SOURCE TEXT:
Small business owners are often caught between the need to house their business operations in a legal entity that affords limited liability and a desire to avoid the legal and administrative difficulties that come with registering and maintaining a legal entity.

Close corporations were perceived as easier to run and administer. Also, they were certainly cheaper to maintain than a company since financial statements did not have to be audited. For this reason most small businesses opted for a close corporation rather than a company before 1 May 2011.

After 1 May 2011, however, it was no longer possible to register a close corporation or convert a company to a close corporation.

While compliance with the Act has been intimidating for small businesses, the provisions of the Act do provide for greater administrative and operational efficiency in the long term. The Act also allows for the increasing complexity of small businesses as they grow.

Three years on the Companies Act has proven to be a friend of small business rather than a foe as initially feared by many entrepreneurs. Business owners still harbouring resentment towards the Act should consider taking advantage of the following five benefits offered by the Act:

1. Less onerous admin and operational requirements

The Act has simplified certain of the administrative rules previously associated with companies. Under the Act, companies may store documents in electronic format, give notice of meetings electronically, and electronic signature of documents is permitted.

These changes suit smaller businesses and start-ups, which tend to be digitally based and seldom deal with documents in hardcopy format.

2. Structured shareholding

The introduction of the Act has made it possible for small businesses to house their operations in a private company structure with all the flexibility around share capital that a company offers, but without the prohibitive expense of auditors’ fees.

This is because, in terms of the Act, a private company is no longer required to have its annual financial statements audited unless it chooses to do so or unless it meets certain criteria relating largely to business size.

The Act therefore offers investors a chance to own equity in a small company, whilst reserving control, at both a shareholder and a board level, for the founding shareholders.

3. Shareholders and directors

The scope afforded by the Act for directors’ powers to be almost as extensive as those of shareholders, whilst shareholders retain final control of the company, align well with how small businesses like to work.

A characteristic of many smaller businesses is that their shareholder numbers are small and there is often a 100% overlap between shareholders and directors. Even where the shareholders are themselves legal entities, the board nominees of those shareholders are generally the principals behind the entities.

The result is that the founders of small businesses find the distinction between shareholders and directors puzzling. Often they do not understand why the directors alone cannot run the company since in their view the directors and the shareholders are the same people.

Depending on the content of the Memorandum of Incorporation (MOI), which is determined by shareholders, the powers of the board of a small company may be extensive, including the power to affect the share structure of the company.

PROVIDED INFORMATION:
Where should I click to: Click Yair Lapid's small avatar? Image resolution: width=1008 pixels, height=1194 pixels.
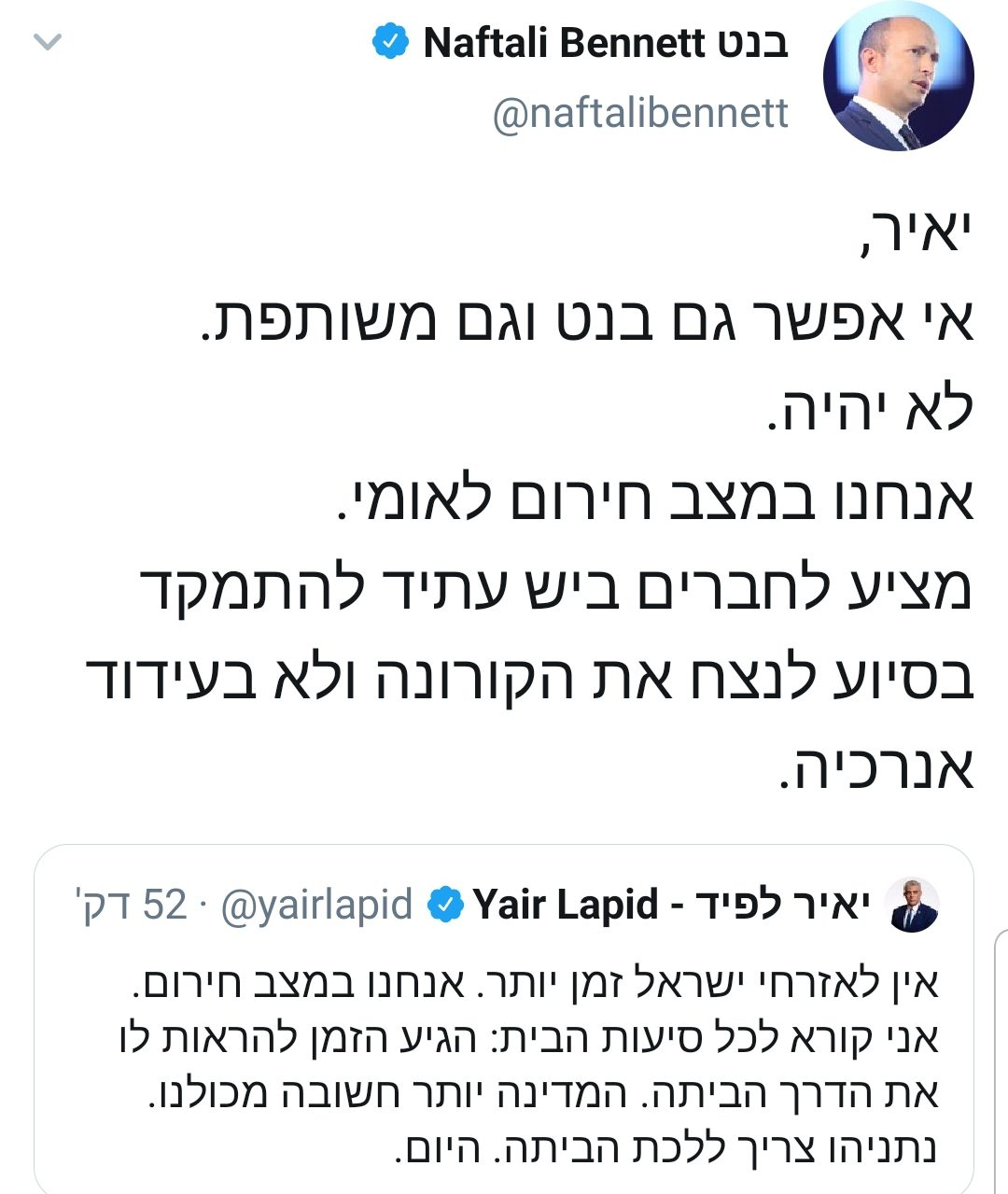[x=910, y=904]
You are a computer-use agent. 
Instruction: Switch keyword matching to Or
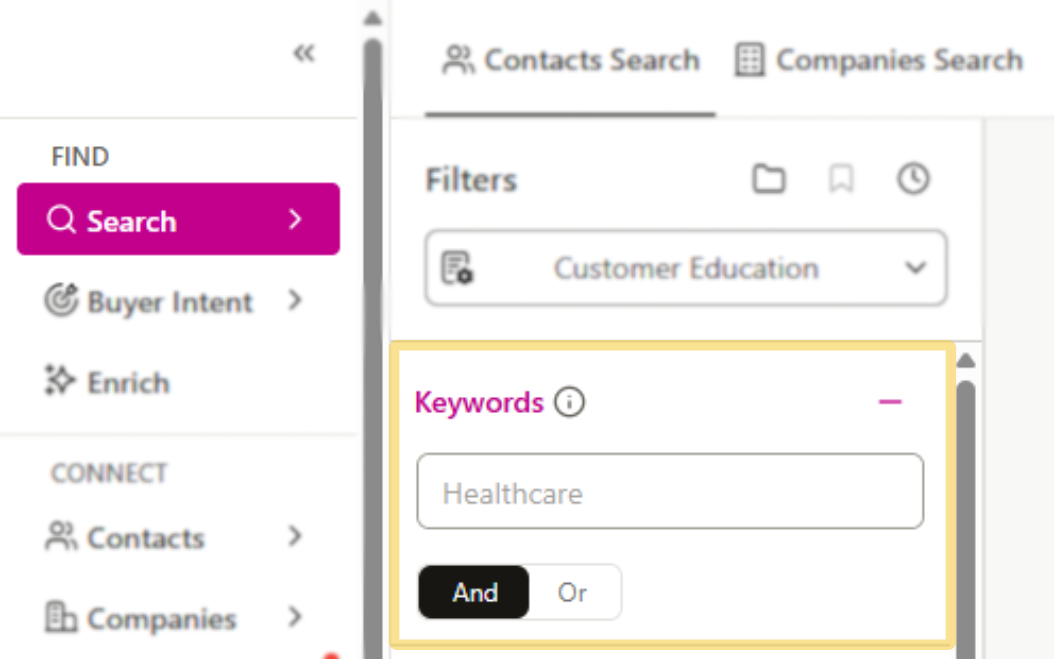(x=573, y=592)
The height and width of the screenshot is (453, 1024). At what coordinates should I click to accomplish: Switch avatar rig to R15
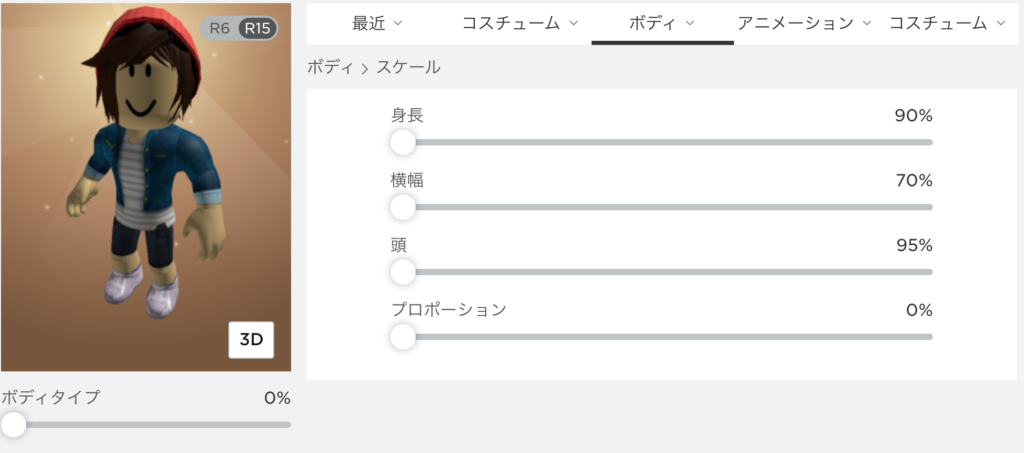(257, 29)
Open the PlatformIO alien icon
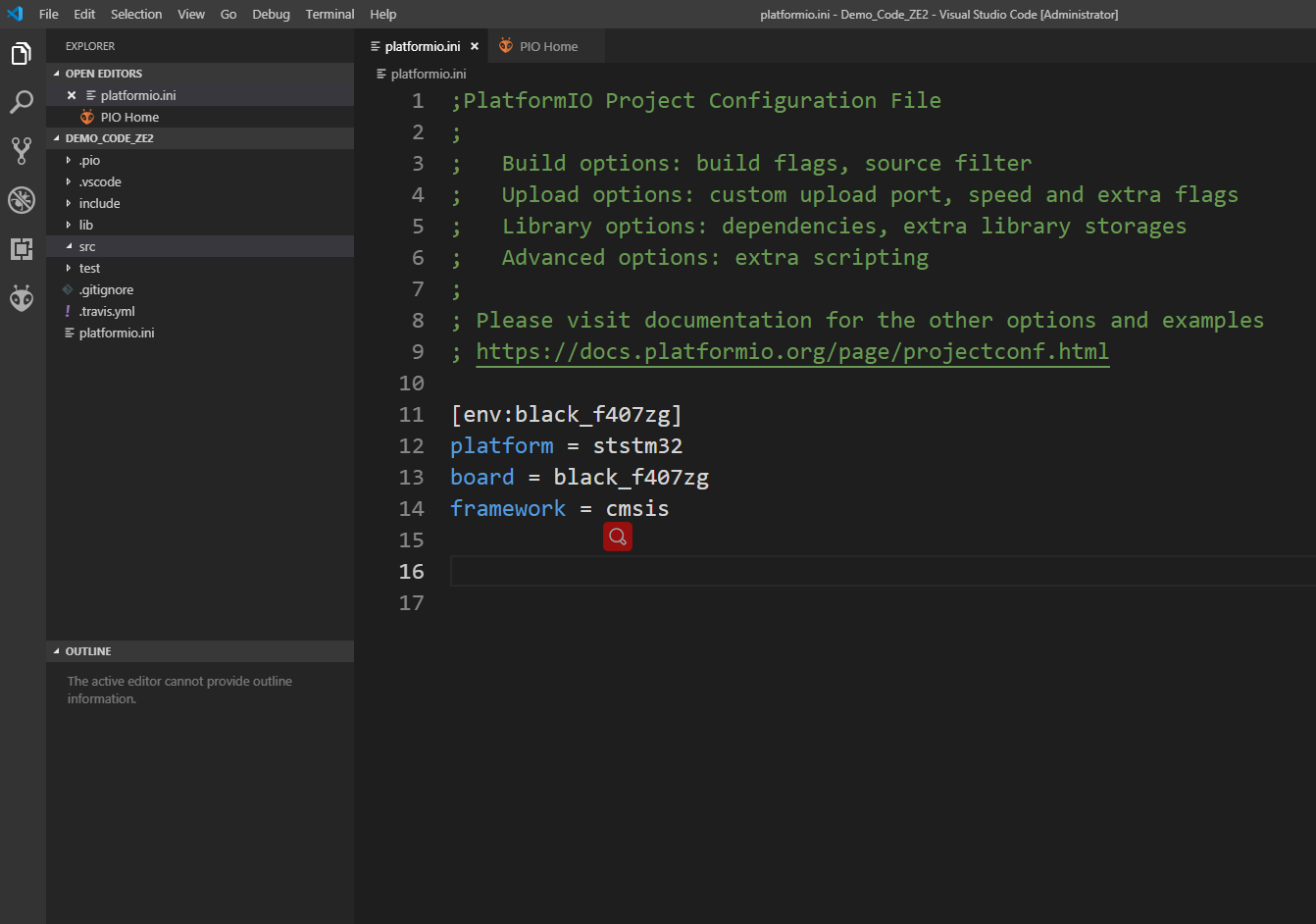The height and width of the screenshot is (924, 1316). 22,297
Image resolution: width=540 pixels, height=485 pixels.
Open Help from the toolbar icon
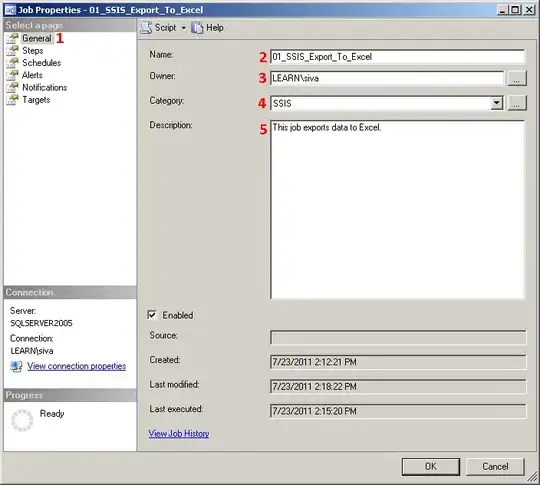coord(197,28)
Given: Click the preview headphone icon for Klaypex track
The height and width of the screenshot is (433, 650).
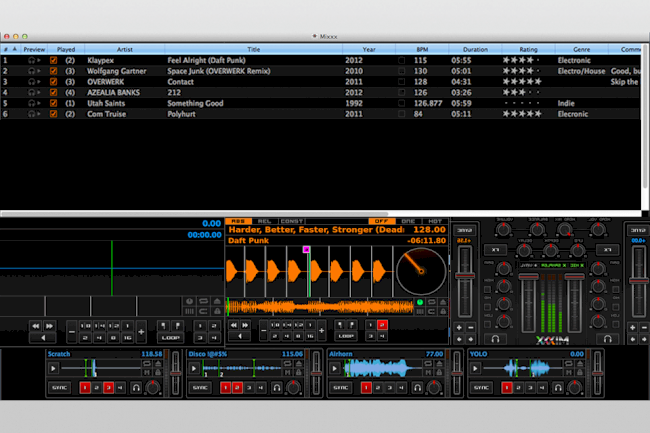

EXERCISE 1: According to the text on the Companies Act and small businesses, after what date could a close corporation no longer be registered?
EXERCISE 2: Continue the text on the Companies Act and small businesses from its last sentence.
The items come from another source and have no connection to the text on the Companies Act and small businesses.

OUTPUT 1: 1 May 2011.

OUTPUT 2:
This means the board may have a wide discretion to run the company without constantly reverting to shareholders, which makes particular sense where the board and the shareholders are for all intents and purposes the same people.

4. Protecting shareholder interest

Once a small business reaches a certain level of maturity, or takes on additional shareholders who do not have board representation, it makes sense for the distinction between the board and the shareholders to be more strongly drawn. Shareholders can achieve this by resolving to amend the MOI, thereby circumscribing the board’s powers.

While the board has wide powers in terms of the MOI, the Act reserves certain key powers for the shareholders alone, including the requirement that at least 50% of the board must be elected by the shareholders, and the power to remove directors from the board.

The flexibility that the Act affords around the percentages required for an ordinary and a special resolution means that even where there is only one class of shares in a company, shareholders can arrange the percentages in a manner that they consider appropriate, provided of course that there is always a 10% difference between the percentage of votes required to pass an ordinary resolution and that required to pass a special resolution.

5. Simpler decision making processes

The Act contains more extensive and detailed provisions than the old Act in relation to the manner in which shareholder and directors’ meetings are to be held, and the process by which shareholders and directors make decisions.

Whilst the old Act contained some guidance in this regard, the detail was generally to be found in a company’s articles of association. The Act is much more comprehensive, which means there is no need to replicate those provisions in the company’s MOI. The MOI can therefore be a simpler document.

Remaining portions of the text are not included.